WRITTEN PROBLEM:
Print again, without any change, every line of the records from the line that contains "This screenshot has height=640, width=960." down to the end of the records, with both ends included.

Records for locating displayed items:
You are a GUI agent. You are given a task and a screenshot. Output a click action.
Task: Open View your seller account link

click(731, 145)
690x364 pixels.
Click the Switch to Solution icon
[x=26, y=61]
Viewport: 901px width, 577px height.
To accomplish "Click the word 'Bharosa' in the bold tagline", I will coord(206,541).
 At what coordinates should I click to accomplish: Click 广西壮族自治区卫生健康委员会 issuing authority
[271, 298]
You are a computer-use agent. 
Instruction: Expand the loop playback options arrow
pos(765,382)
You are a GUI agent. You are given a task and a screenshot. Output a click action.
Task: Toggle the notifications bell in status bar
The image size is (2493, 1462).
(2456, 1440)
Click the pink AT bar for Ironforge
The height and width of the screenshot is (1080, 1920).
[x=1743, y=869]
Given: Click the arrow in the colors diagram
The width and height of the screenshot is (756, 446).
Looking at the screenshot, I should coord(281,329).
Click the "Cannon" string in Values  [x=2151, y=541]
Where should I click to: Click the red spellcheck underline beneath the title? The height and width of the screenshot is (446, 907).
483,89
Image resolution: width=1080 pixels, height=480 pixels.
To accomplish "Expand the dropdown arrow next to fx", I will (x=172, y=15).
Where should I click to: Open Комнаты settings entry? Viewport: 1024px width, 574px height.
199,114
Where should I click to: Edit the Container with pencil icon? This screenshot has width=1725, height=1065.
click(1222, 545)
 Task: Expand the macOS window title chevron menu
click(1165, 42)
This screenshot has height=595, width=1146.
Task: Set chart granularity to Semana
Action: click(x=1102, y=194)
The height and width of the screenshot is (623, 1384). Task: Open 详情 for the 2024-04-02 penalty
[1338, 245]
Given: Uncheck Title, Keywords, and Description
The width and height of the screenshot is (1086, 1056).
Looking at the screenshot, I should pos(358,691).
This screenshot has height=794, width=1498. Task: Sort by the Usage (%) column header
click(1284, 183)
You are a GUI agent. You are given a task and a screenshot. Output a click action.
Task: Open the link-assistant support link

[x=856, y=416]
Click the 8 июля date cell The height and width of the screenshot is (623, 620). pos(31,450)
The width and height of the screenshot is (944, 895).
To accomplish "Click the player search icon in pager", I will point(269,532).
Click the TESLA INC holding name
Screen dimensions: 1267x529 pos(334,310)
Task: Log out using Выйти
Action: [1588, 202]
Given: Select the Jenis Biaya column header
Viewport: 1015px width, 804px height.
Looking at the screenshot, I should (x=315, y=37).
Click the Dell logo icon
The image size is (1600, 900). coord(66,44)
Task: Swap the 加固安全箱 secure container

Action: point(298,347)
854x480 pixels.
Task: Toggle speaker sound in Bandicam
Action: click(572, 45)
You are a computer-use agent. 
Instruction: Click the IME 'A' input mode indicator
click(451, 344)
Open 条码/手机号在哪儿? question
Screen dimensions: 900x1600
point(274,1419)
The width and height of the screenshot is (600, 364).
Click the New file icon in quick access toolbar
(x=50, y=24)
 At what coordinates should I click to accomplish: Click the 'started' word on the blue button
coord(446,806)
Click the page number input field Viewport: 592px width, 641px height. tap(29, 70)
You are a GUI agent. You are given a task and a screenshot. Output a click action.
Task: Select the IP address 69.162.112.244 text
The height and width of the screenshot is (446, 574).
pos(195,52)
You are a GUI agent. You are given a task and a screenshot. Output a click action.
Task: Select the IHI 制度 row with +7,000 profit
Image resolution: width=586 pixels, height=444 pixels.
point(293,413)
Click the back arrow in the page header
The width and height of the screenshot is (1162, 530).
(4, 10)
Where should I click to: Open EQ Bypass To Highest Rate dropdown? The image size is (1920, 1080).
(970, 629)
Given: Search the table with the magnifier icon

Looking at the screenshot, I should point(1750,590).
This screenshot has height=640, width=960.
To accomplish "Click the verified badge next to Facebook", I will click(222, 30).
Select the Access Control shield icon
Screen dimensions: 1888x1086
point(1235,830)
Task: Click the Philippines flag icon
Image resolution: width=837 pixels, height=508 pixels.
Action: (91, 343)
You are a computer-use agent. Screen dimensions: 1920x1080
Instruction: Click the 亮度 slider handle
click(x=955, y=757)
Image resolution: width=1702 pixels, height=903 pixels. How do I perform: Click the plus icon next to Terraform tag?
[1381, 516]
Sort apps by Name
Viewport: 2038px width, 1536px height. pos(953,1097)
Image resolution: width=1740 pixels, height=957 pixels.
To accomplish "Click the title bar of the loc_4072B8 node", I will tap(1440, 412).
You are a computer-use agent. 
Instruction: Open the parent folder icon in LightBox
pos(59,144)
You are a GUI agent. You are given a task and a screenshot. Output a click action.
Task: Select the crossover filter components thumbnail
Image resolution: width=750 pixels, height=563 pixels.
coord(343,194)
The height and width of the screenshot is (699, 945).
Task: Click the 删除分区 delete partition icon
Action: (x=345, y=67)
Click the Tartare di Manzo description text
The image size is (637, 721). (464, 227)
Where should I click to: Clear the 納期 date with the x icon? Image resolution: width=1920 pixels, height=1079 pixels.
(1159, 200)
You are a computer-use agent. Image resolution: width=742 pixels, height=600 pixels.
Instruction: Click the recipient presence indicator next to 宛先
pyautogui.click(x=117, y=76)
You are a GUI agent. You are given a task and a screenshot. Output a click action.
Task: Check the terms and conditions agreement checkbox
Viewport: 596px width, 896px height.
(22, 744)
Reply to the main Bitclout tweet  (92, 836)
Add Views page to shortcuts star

THE REPLY:
This screenshot has height=640, width=960.
To accomplish "Click the verified badge next to Facebook", I will click(222, 30).
Select the Access Control shield icon
Screen dimensions: 1888x1086
point(1235,830)
Task: Click the Philippines flag icon
Image resolution: width=837 pixels, height=508 pixels.
Action: (91, 343)
You are a computer-use agent. Screen dimensions: 1920x1080
Instruction: Click the 亮度 slider handle
click(x=955, y=757)
Image resolution: width=1702 pixels, height=903 pixels. How do I perform: Click the plus icon next to Terraform tag?
[1381, 516]
Sort apps by Name
Viewport: 2038px width, 1536px height. pos(953,1097)
Image resolution: width=1740 pixels, height=957 pixels.
To accomplish "Click the title bar of the loc_4072B8 node", I will tap(1440, 412).
You are a computer-use agent. 
Instruction: Open the parent folder icon in LightBox
pos(59,144)
You are a GUI agent. You are given a task and a screenshot. Output a click action.
Task: Select the crossover filter components thumbnail
Image resolution: width=750 pixels, height=563 pixels.
coord(343,194)
The height and width of the screenshot is (699, 945).
Task: Click the 删除分区 delete partition icon
Action: (x=345, y=67)
Click the Tartare di Manzo description text
The image size is (637, 721). (464, 227)
Where should I click to: Clear the 納期 date with the x icon? Image resolution: width=1920 pixels, height=1079 pixels.
(1159, 200)
You are a computer-use agent. Image resolution: width=742 pixels, height=600 pixels.
Instruction: Click the recipient presence indicator next to 宛先
pyautogui.click(x=117, y=76)
You are a GUI agent. You are given a task and a screenshot. Output a click action.
Task: Check the terms and conditions agreement checkbox
Viewport: 596px width, 896px height.
(22, 744)
Reply to the main Bitclout tweet  (92, 836)
Add Views page to shortcuts star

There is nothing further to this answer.